De retour de Kounkoufouanou, un « village » situé à environ 70 kilomètres de Fada N’Gourma, nous prenons l’air bien assis à l’entrée de notre hôtel. Les yeux, dans leur vagabondage désœuvré, rencontrent, entre le Centre de formation professionnelle (CFP) de Fada et son terrain de sport, une silhouette aux allures masculines tenant un caisson de cirage.
Elle débouche de l’ombre des maquis clôturant la partie Est du CFP. T-shirt, sac au dos, caisson de cirage dans une main et l’autre se balançant, tête rasée : tiens, un cireur ! Mais à son approche, un détail physique oblige les yeux à cligner deux fois et à confirmer ce qu’elles voient : tiens, c’est une fille ! Et elle exerce un métier habituellement réservé aux garçons. La curiosité piquée au vif, nous décidons d’en savoir plus sur elle et son travail.
En cette soirée du vendredi 16 juin 2017, nous faisons sortir des chaussures qui n’avaient aucunement besoin d’être cirées. Aux grands maux, les grands remèdes ! Mais le mal sera plus grand que le remède. Notre cireuse a déjà eu affaire à un média, plus précisément à la Télévision nationale burkinabè. La chaîne au cœur des grands événements avait braqué ses projecteurs sur cette entrepreneure et tout ne se serait pas passé comme elle le voulait. La jeune fille décline alors notre demande.
« La solution étant la négociation », selon le groupe de rap burkinabè Faso Kombat, un accord est trouvé. La jeune fille espère que ce ne sera pas une énième interview pour rien. Celle que nous avons en face s’appelle Noura Wango. A l’en croire, elle a abandonné les livres en Cours élémentaire première année (CE1).
Noura la cireuse est de père burkinabè et de mère togolaise. Mais actuellement, du haut de ses 24 ans, elle vit seule avec son enfant de 4 ans.
Dans son jean noir qui couvre à peine ses genoux, les cheveux afro rasés des deux côtés, Noura affirme « savoir ce (qu’elle) fait » en pratiquant ce métier. « Beaucoup de gens pensent mal de moi. On dit que je ne vais pas avoir un mari« , confie-t-elle.
Mais cela n’entame pas sa motivation puisqu’en plus de cirer des chaussures dans la ville de Fada N’Gourma, elle lave des bracelets et bagues et procède également à la « plastification » de téléphones portables et autres pièces nécessitant protection.

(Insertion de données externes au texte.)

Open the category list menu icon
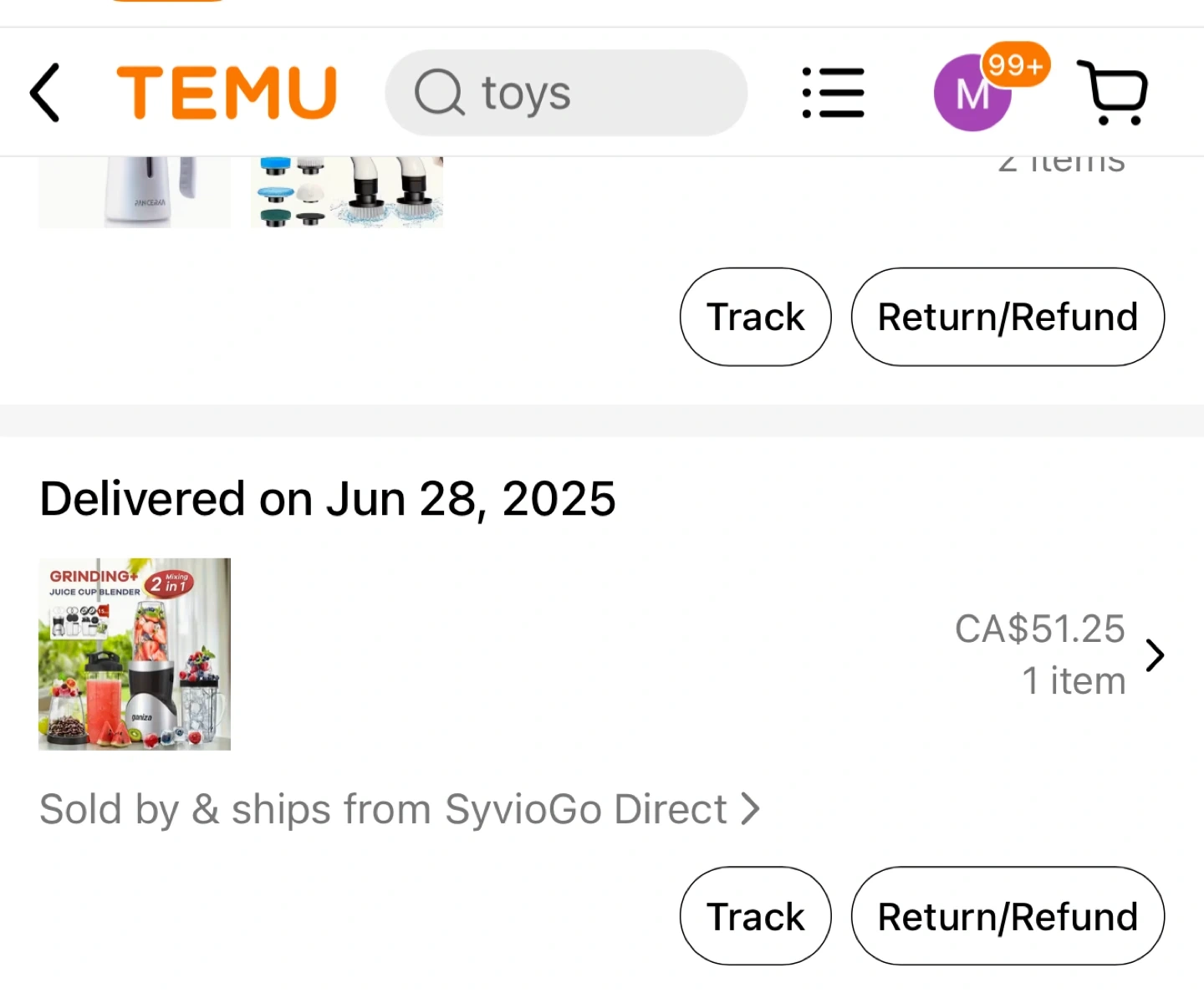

Et ce n’est pas tout. Les week-ends, Noura s’adonne à la coiffure pour homme.
Benjamin Gandema, agent de santé et client de demoiselle Noura, en ce qui concerne la branche cirage, à qui nous avons tendu notre dictaphone, dit l’encourager dans ce qu’elle fait. « C’est rare de voir des filles qui font ce genre de travail », indique-t-il. Mais, ajoute l’agent de santé, « aucun travail n’est attribué à une femme ».
Mademoiselle Wango avoue être devenue une star locale et même sous-régionale depuis son passage à la Télévision nationale. Mais tout se limite à cela et son rêve d’ouvrir son « magasin de chaussures » est toujours en perspective. Sans sourciller, elle se dit ouverte à tout soutien, objet de l’accord susmentionné. Avis donc aux projets et aux bonnes volontés.